This whole argument presupposes that anyone who cares will get a choice in the matter. We all know that most bespoke software is written for corporations. And despite the immense drawbacks of "Word" (too many to mention, but let's start with autocapitalization...), most bespoke software is documented in "Word" despite "Word" not being fit for that use.
To me, this is like watching intense baseball fans argue who was better, Babe Ruth or Joe Dimaggio - neither one of them is going to play again.
So here's a story: I work at a large engineering company building custom automated research systems. The system engineers do the the design/development/testing and documentation.
I have been searching for nearly 9 months for a documentation system to replace our current documentation system (500 Word docs in an EDMS). Goal is to increase re-usability and decrease maintenance cost by something more like a wiki/markdown system.
The problem is, even though formatting and maintenance of Word docs is abysmal, they make inserting images and references drop dead simple. Plus, everyone has it installed on their machine.
All the markdown versions don't have good references or image support (plus the best IDE is gitbooks which is... buggy). RsT is too much of a burden to setup. These are engineers writing, not programmers.
I've looked into Confluence, Gitbooks, Dozuki, Inkling, Sphinx, ... nothing is quite so friction-less to "just write the docs" than Word.
It's not even so much the friction-less nature of "Word", it's just that's what testers, PMs, Managers, Directors, Executive Directors, Vice Presidents, Executive Vice Presidents, etc etc all have and understand. Very few people even seem to find "Word's" grotesque shortfalls as engineering documentation to be a problem. Beyond not being able to ever completely turn off auto-capitalization ("boolean" and "Boolean" aren't the same in Java, people!), the lack of a line-by-line diff makes getting feedback on a document painful and impossible to get correct. Nobody in their right mind would accept binary blobs of code as a "new revision" - you couldn't see what changed, for starters. So why do we just accept WITHOUT THOUGHT binary blobs of documentation? Try to make that argument to a PM, and they'll look at you like you're growing a second face on your ass.
I agree -- I originally wanted a markup language to do away with LaTeX for typesseting but then I realized that getting image sizing and placement right on any markup language is even more painful than with LaTeX, so I just never jumped ship.

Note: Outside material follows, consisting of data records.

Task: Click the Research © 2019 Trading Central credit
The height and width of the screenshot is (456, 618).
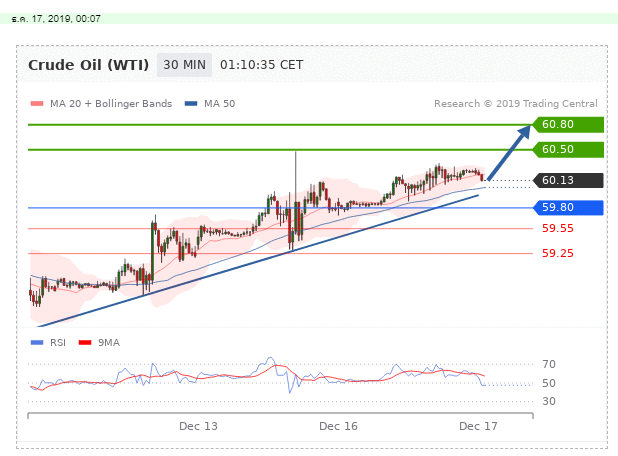Action: tap(515, 104)
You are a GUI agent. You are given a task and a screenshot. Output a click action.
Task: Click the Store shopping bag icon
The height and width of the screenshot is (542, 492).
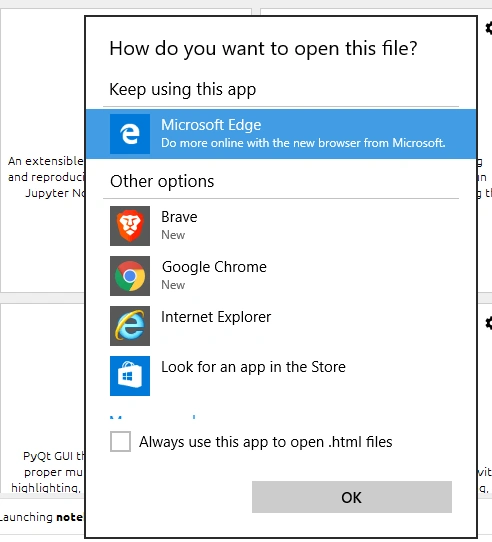pos(130,376)
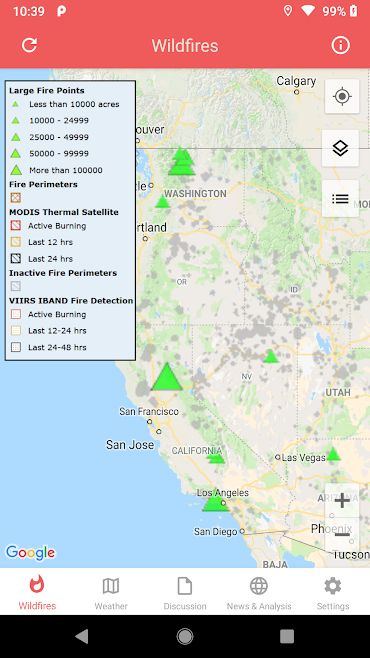This screenshot has width=370, height=658.
Task: Tap the Android back navigation button
Action: [x=82, y=637]
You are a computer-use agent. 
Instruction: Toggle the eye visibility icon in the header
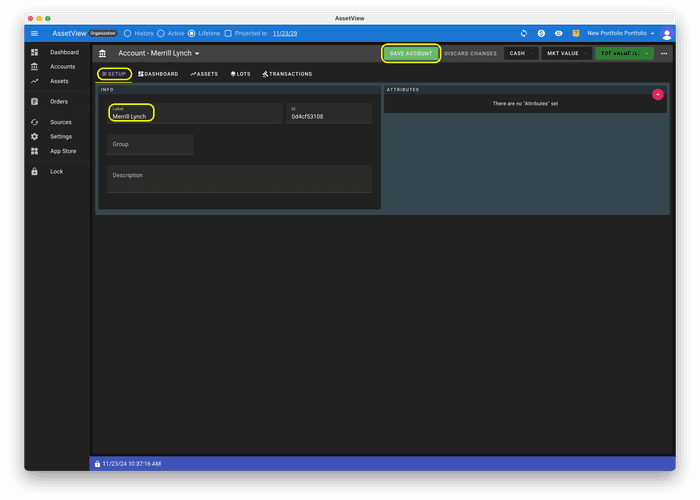click(x=559, y=33)
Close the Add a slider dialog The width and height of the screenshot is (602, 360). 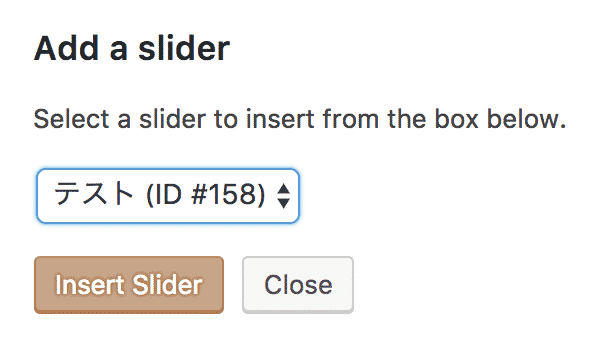pyautogui.click(x=298, y=285)

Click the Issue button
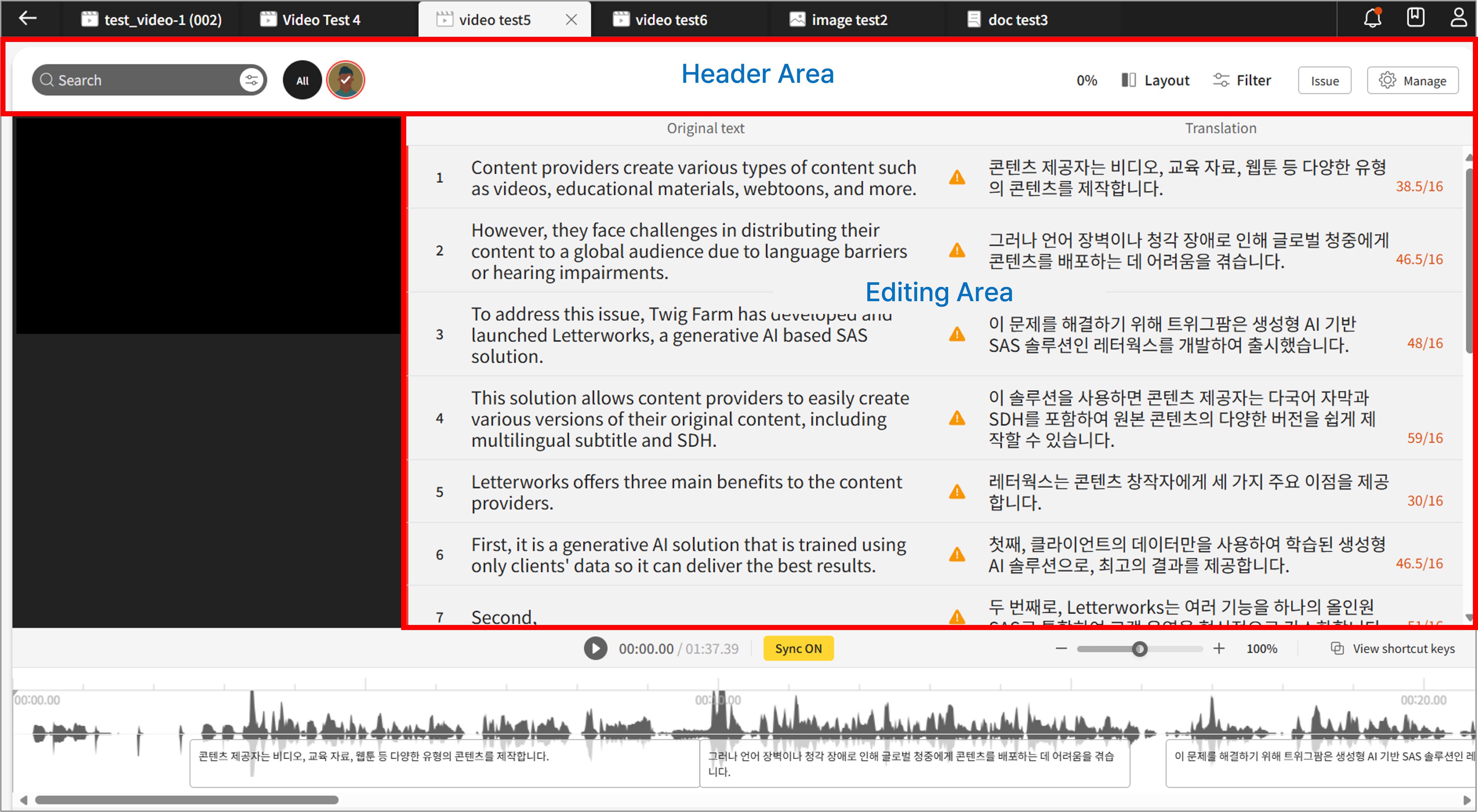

I still wish I had a publishing toolchain that produced multi-format output (HTML5, docx, ePub, Kindle, and plain text) from the same source file. It can be done with LaTeX sources but the result is sub-optimal.
As I wrote in another comment, this can be done quite easily with Pandoc. It is a really powerful processing tool and with the right set of templates it can do wonders. Have a look at Kieran Healy's work: https://kieranhealy.org/blog/archives/2014/01/23/plain-text/
For some definitions of "easily". For a programmer, yes.
For an enterprise organization with a full gamut of technical ranges from "maintain 40 github repos for fun" to "I still don't trust anything but Word, Excel, Powerpoint and email", pandoc is not the solution (as nice a tool as it is).
I found references in markdown incredibly simple. Using BibTex or CSL styled JSON objects. Then just chose the CSL style your institution prefers and run it through pandoc. Gives me html, latex, pdf, ePub, and even docbook or TEI for those with an XML fetish.
....but image support. Ugh don't get me started. Thankfully we use it right now for simple articles so the figure doesn't need to do much.
Yeah. I've played around with everything mentioned in this thread, and for documentation that needs refs/math/images, you need to use either Lyx or Word. Asciidoctor might get there if it ever gets a good, free development environment.
Very true, indeed. I gave up on latex and simplified markups and I even abandoned my own converter for this very reason. Today, I use Word because that's what people higher up expect to get.
To me, this is like watching intense baseball fans argue who was better, Babe Ruth or Joe Dimaggio - neither one of them is going to play again.